• **TEXTO FORNECIDO**
§ §
Além disso, resulta do mesmo pedido que, em caso de resposta afirmativa à referida questão, o órgão jurisdicional de reenvio, a fim de apreciar a argumentação apresentada pelas recorrentes no processo principal, será chamado a examinar a compatibilidade com o direito da União da legislação nacional a que respeita a segunda questão.

28

Por conseguinte, as questões prejudiciais não podem ser consideradas hipotéticas.

29

Tendo em conta o que precede, há que declarar que o Tribunal de Justiça é competente para responder ao pedido de decisão prejudicial e que as questões submetidas são admissíveis.

Quanto às questões prejudiciais

Quanto à primeira questão

30

Com a sua primeira questão, o órgão jurisdicional de reenvio pergunta, em substância, se o artigo 2.o e o artigo 19.o, n.o 1, TUE, em conjugação com os artigos 12.o e 47.o da Carta, devem ser interpretados no sentido de que se opõem a uma legislação nacional que, ao subordinar à existência de um interesse legítimo privado a admissibilidade de um recurso de anulação da nomeação de procuradores competentes para o exercício de ações penais contra magistrados, exclui, na prática, que tal recurso possa ser interposto por associações profissionais de magistrados a fim de defender o princípio da independência dos juízes.
§ §
• **MATERIAL FORNECIDO**

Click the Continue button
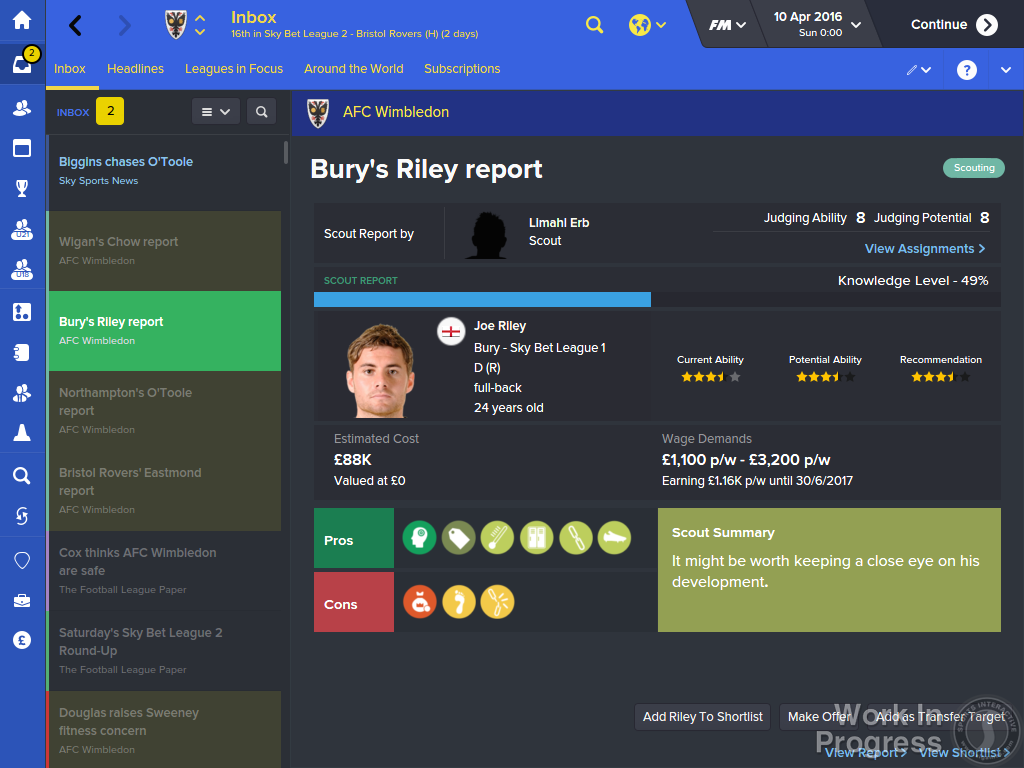Screen dimensions: 1024x768 pyautogui.click(x=954, y=25)
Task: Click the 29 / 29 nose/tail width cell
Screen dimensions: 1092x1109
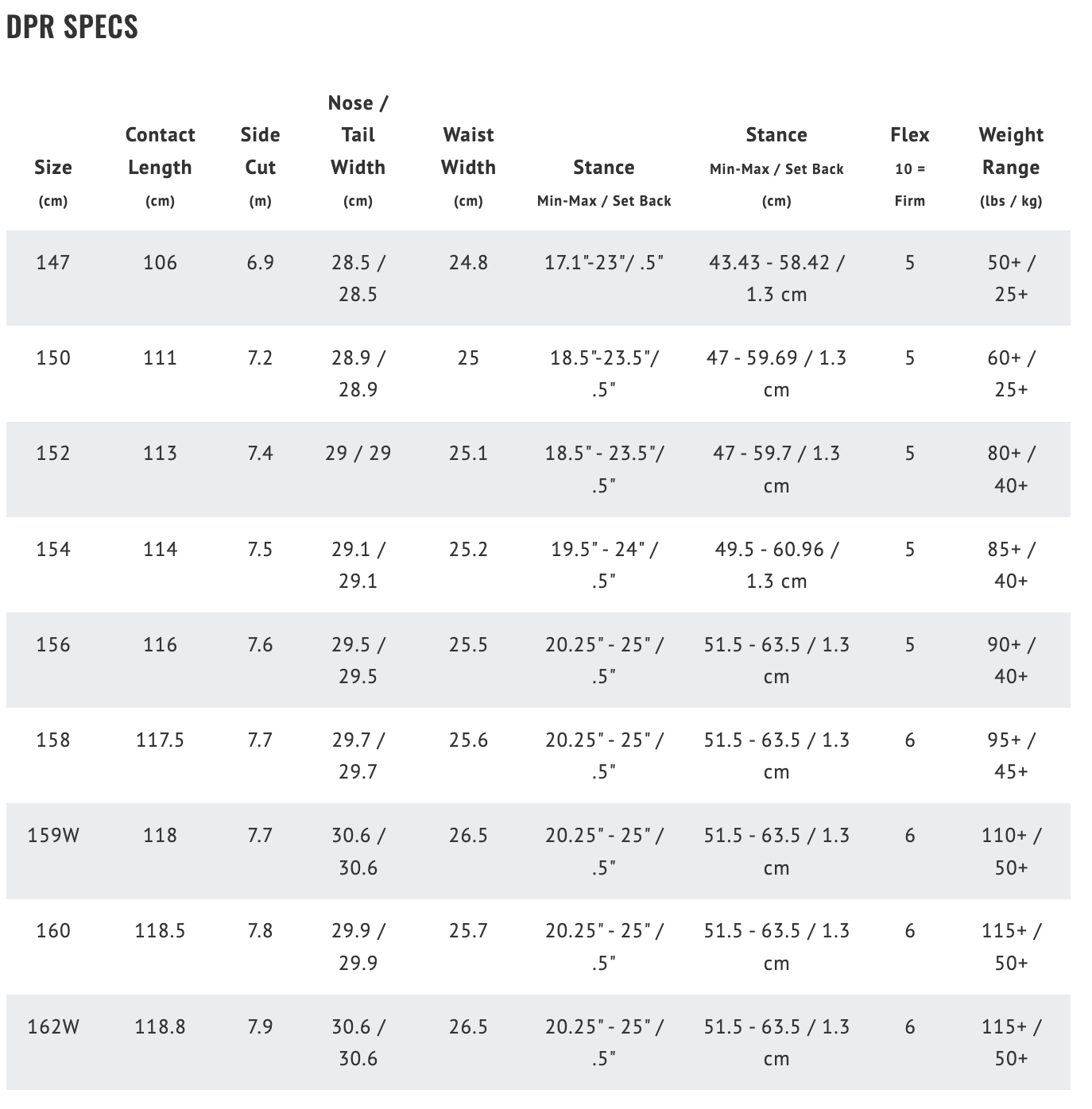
§ §
• **O QUE SE PEDE**
Reproduza sem alterações o trecho do texto fornecido que vai de "Além disso, resulta" até "ser consideradas hipotéticas.".

• **RESPOSTA A SEGUIR**
Além disso, resulta do mesmo pedido que, em caso de resposta afirmativa à referida questão, o órgão jurisdicional de reenvio, a fim de apreciar a argumentação apresentada pelas recorrentes no processo principal, será chamado a examinar a compatibilidade com o direito da União da legislação nacional a que respeita a segunda questão.

28

Por conseguinte, as questões prejudiciais não podem ser consideradas hipotéticas.